Type | Daily newspaper |
---|---|
Format | Broadsheet |
Owner(s) | E. W. Scripps Company |
Publisher | Albuquerque Publishing Company |
Editor | Phill Casaus |
Founded | 1922 |
Ceased publication | February 23, 2008[1] |
Headquarters | 7777 Jefferson NE Albuquerque, New Mexico 87109 United States |
Circulation | 10,000 (when closure was announced)[1] |
ISSN | 1097-2048 |
Website | abqtrib.com |
The Albuquerque Tribune was an afternoon newspaper in Albuquerque, New Mexico, founded in 1922 by Carlton Cole Magee as Magee's Independent. It was published in the afternoon and evening Monday through Saturday.

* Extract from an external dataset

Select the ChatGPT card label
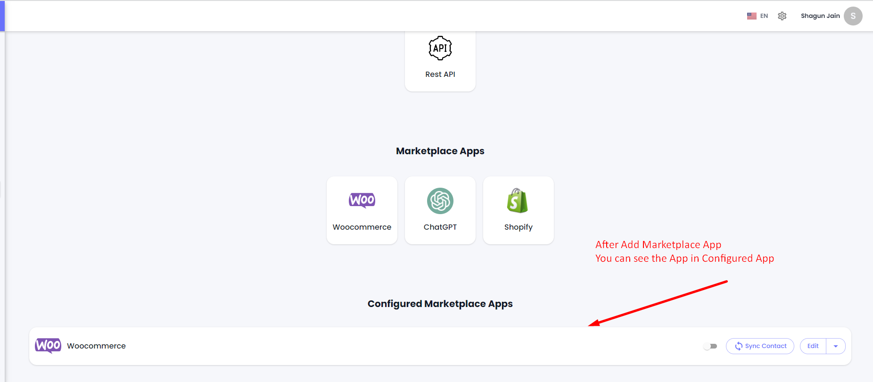Viewport: 873px width, 382px height. [x=440, y=227]
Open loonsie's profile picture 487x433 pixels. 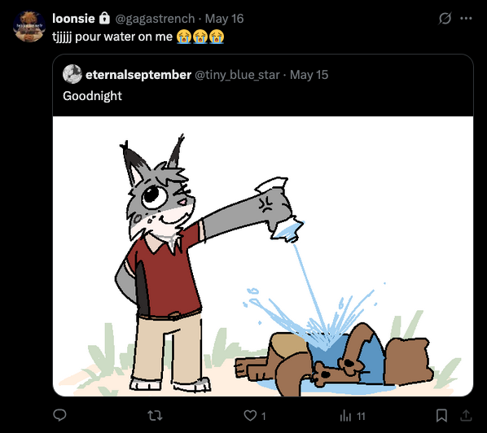point(29,26)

Scott Ware served as editor from 1995 to 2001.[2] Other notable journalists who worked at the Tribune included Ollie Reed,[3] Joline Gutierrez Krueger,[4] and Terri Burke,[5] who later served as the executive director of the Texas ACLU.[6]

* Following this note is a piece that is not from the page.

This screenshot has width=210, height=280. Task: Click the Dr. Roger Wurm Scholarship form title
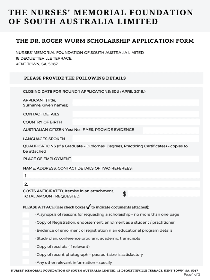[x=105, y=41]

On February 20, 2008, E. W. Scripps Company announced that the Tribune would close, effective February 23, 2008.[1] The closure followed a seven-month effort by the company to sell the paper, which had declined in circulation from 42,000 in 1988 to about 10,000 in 2008.[1] Governor Bill Richardson of New Mexico declared the paper's last day "Albuquerque Tribune Day" in his state, to "celebrate the Tribune's long and proud history and its honorable service to the state."[7]
Eileen Welsome of The Albuquerque Tribune won the Pulitzer Prize for National Reporting in 1994 for her series entitled "The Plutonium Experiment", a series about human radiation experiments that took place at the Walter E. Fernald State School of Massachusetts, among other locations.